Remove in foreach just before break - c#

I know there are lots of ways to do it much better but I've seen it in existing code and now I'm wondering whether or not this could have any negative side effects. Please note the break right after Remove. Therefore I don't care about the iterator in general, however, I do care about unexpected behavior (-> potential exceptions).
foreach (var item in items)
{
//do stuff
if (item.IsSomething)
{
items.Remove(item); //is this safe???
break;
}
}
Could it also be possible the compiler optimizes something in a way I don't expect?

The compiler generates a call to Dispose() on the enumerator that is executed in a finally block, but that shouldn't be a problem. If you break right after removing the item, nothing bad should happen, since you don't use the enumerator anymore.
If you want to do it a different way though (for style reasons or whatever), you could do this:
var item = items.FirstOrDefault(i => i.IsSomething);
if (item != null) {
items.Remove(item);
}
It's also a bit shorter :) (I am assuming here you are using a reference or nullable type in your collection).

The compiler and everything else which is in touch with your application guarantees SC-DRF (sequential consistency for data-race-free programs), so you won't see the difference between the program you wrote and the program which is executed (which is anything but the same). Assuming items is not shared between multiple threads this is completely safe to write and has no unexpected behaviors others than if you would call Remove outside the loop.

You can't change the list while iterating within foreach.
The underlying collection cannot be modified while it's being enumerated.
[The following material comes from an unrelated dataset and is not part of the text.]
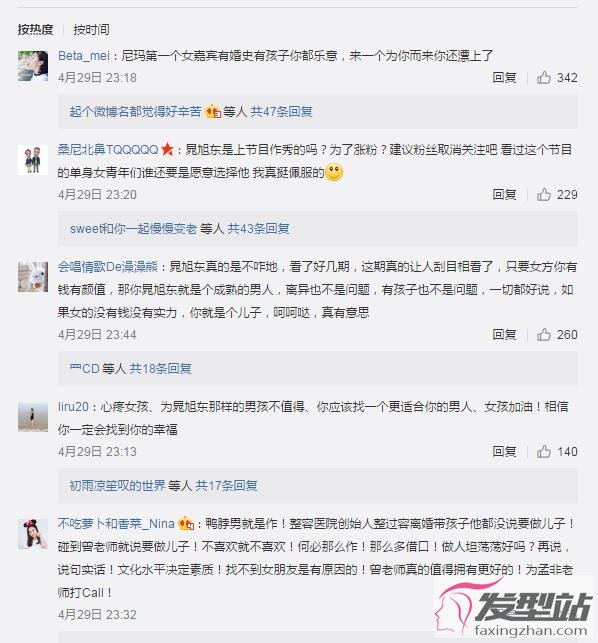Image resolution: width=598 pixels, height=643 pixels.
Task: Click the rabbit avatar of 会唱情歌De澡澡熊
Action: coord(33,277)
A standard approach is to keep the items to remove in second list , and then after Items has been enumerated, then remove each item from Items.

then u can do this -- its more efficient when dealing with large lists (Assuming entity framework)
var reducedList = items.where(a=>a.IsSomething).toList();
foreach(var item in reducedList)
{
reducedList.Remove(item);
}
this reduces the foreach loop iterations

Related

Collection mutation in foreach upon exiting loop: is it an acceptable pattern?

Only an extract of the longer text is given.